• _Prompt_: Copy out exactly the lines from the one containing "Image resolution: width=640" to the last line of the records below, both included, and leave out any pictures.

*** Data Section Begins ***

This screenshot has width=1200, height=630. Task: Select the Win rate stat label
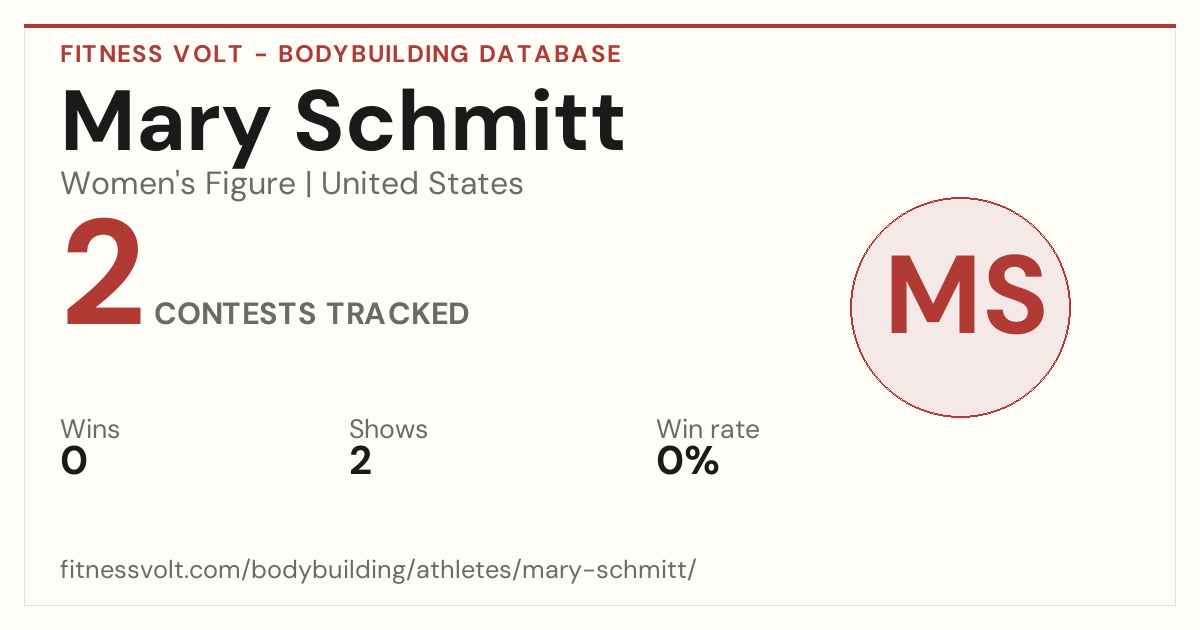point(707,430)
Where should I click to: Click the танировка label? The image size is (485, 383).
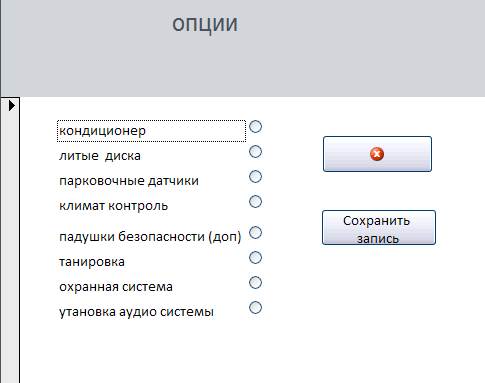(x=92, y=262)
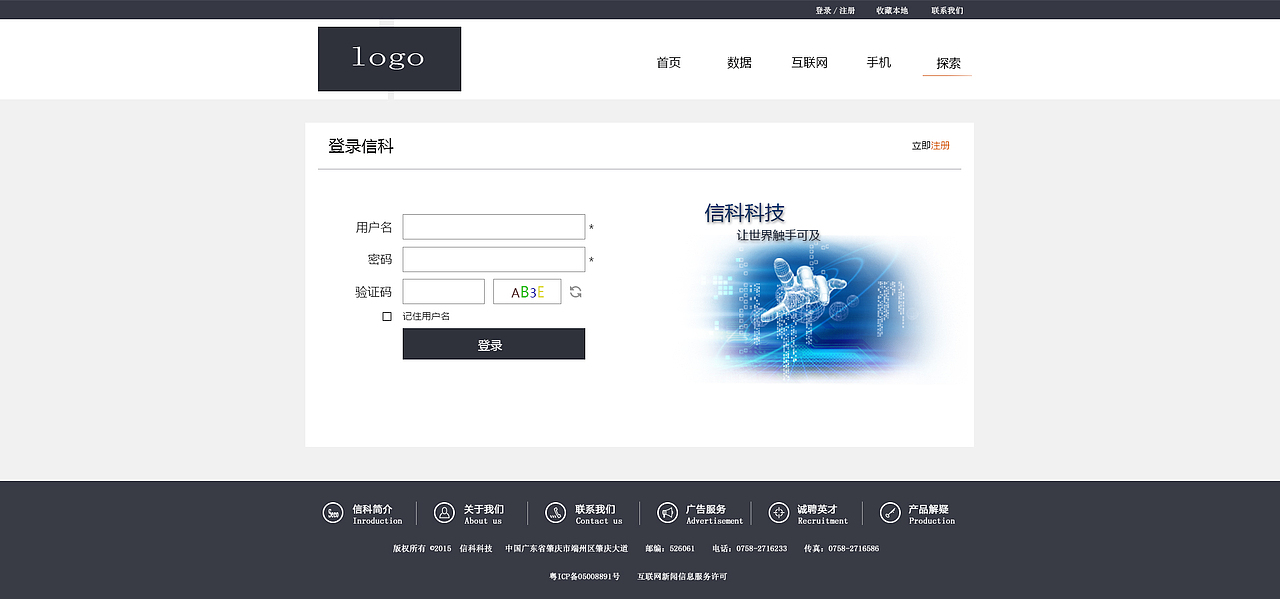Viewport: 1280px width, 599px height.
Task: Click 收藏本地 in the top bar
Action: pyautogui.click(x=889, y=10)
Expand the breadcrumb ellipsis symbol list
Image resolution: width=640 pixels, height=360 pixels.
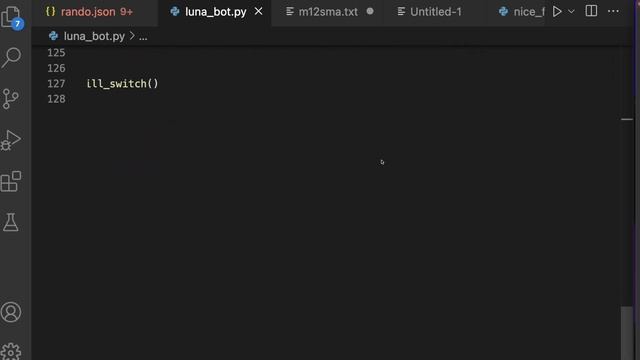coord(143,37)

*** Data Section Ends ***

• _Exercise solution_:
Image resolution: width=640 pixels, height=360 pixels.
coord(143,37)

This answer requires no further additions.